A positive by-product of engaging in the reflective process is that it can help you grow in self-confidence. Some of the other areas of self-change could include:
- gaining control over your own thoughts and emotions, especially when confronted by others and new situations
- developing deeper insights
- make more informed judgements
- monitoring your own performance
- gauging not only your progress, but also your speed of change
- tapping into your true motivations for doing something (e.g. examining your commitment to others)
- establishing your learning preferences and thinking styles
- developing a realistic image of yourself.
Therefore, whether you are examining yourself or your academic work, you need the ability to stand back and see the broader picture.
Reflection is an important skill as it enables us to look at past events and make the most of those experiences. This helps us to identify what went really well so we can keep doing it, what didn't go so well and if there is anything you would do differently in future.
Do not fall into the trap of focusing on the past. The most important part of reflection is looking forward to future events. This helps us use knowledge gained from our previous experiences to keep doing the things that have worked previously, or to try new things when things have not gone so well in the past.
What does reflection involve?
At the heart of reflection is critical thinking.

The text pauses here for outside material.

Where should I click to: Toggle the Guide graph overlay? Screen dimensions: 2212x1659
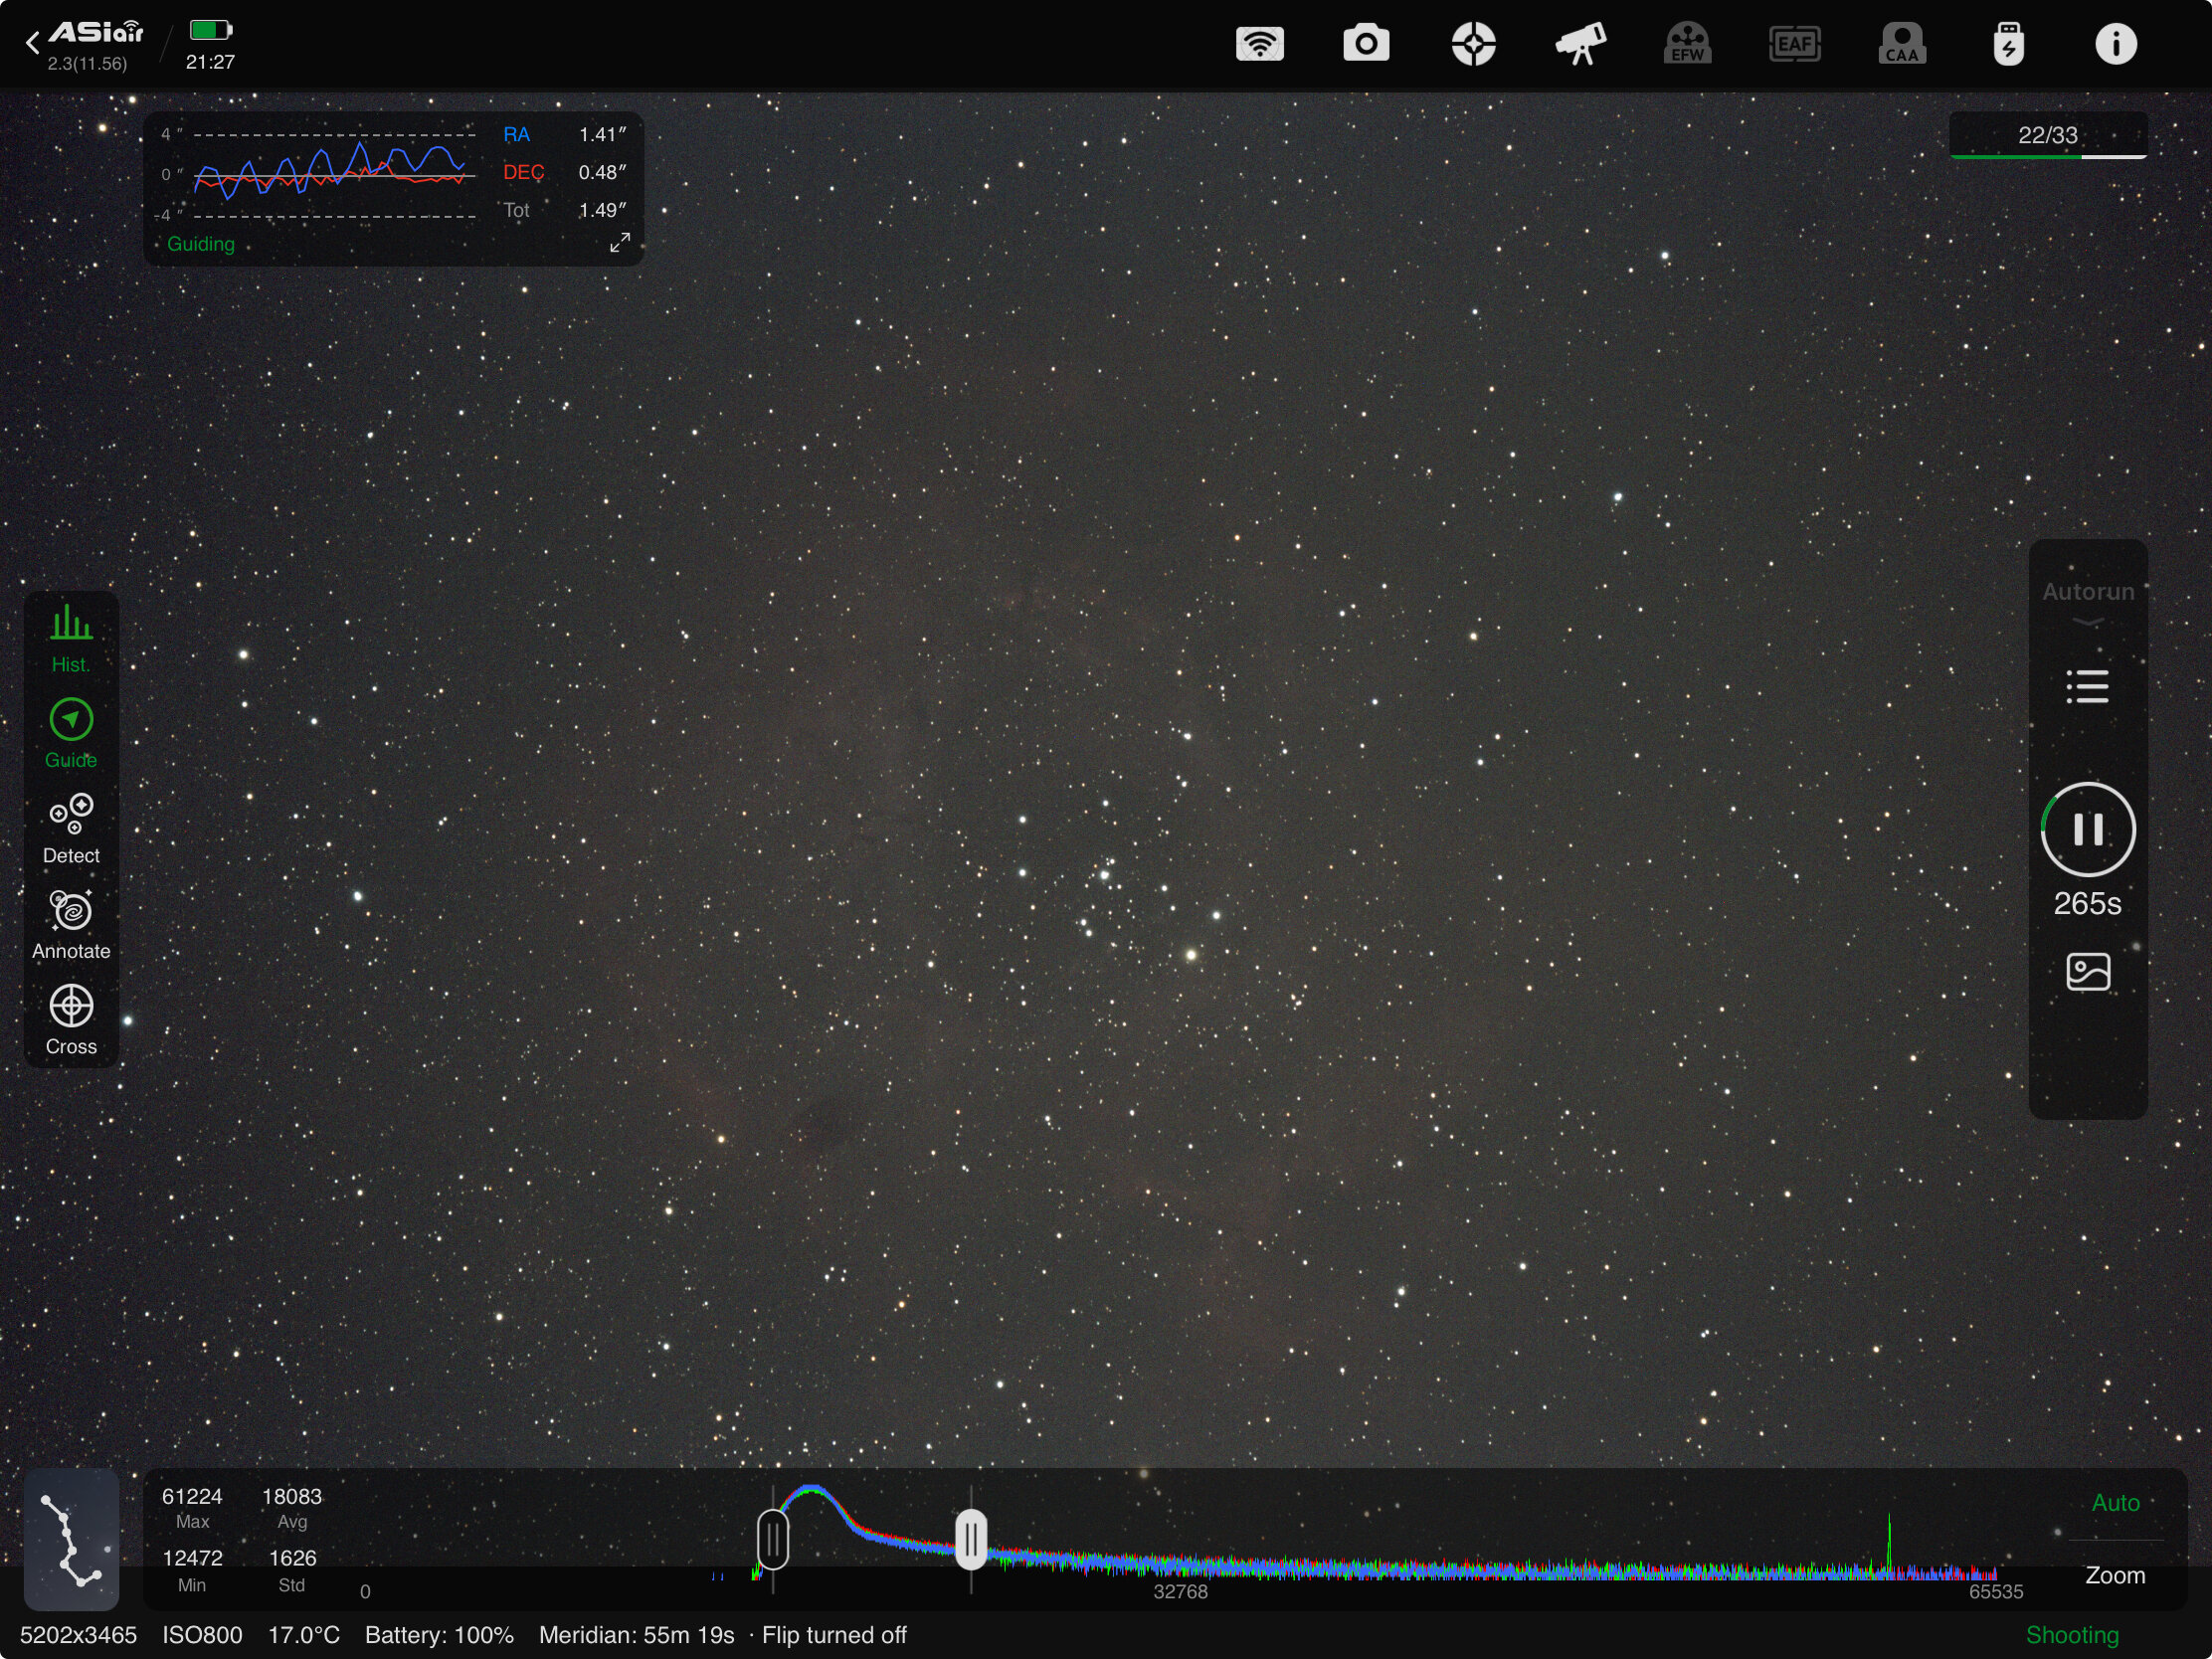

In short, this means you must 'question' everything about your experiences, about what you are felt and with what you read. For an assignment, you need to use evidence-based research or theories by academic writers alongside your personal experience. If you wish to succeed at university, you have to start thinking and writing in an academic manner. The core themes you must consider are:
- objectivity (stand back, be factual and do not take sides)
- detachment (avoid emotional responses)
- theories / models / concepts (abstract ideas)
- compare and contrast (relative thinking)
- judge evidence based upon reliable research (facts, not feelings)
- methodologies (quantitative v. qualitative)
- experimental approaches (empirical approach).
This is where and why your reflective writing comes into its own. The more your reflective writing includes critical and analytical questioning, the more beneficial it will be for your academic achievements and future prospects. In order to take an objective, balanced stance, you need to reflect carefully upon the evidence you have reviewed in the academic literature and adopt an analytical approach to experimental results. That is, question everything. Critical thinking and reflective writing go hand-in-hand. If you do not develop your critical thinking skills it can bring your grades down so it is an important aspect of reflection to develop.
Reflective thinking and writing involve a large element of self-discovery. Cottrell (2010) pointed out that the reflective process is challenging. This is because we do not always like to discover the truth about ourselves and the things we most need to know can be the hardest to hear. It takes time and practice for anyone to develop good reflective skills. You should not be discouraged if the process of reflection does not come naturally or quickly. If you do face up to difficult aspects of our approach to learning (e.g. not being organised) then there will be great benefits.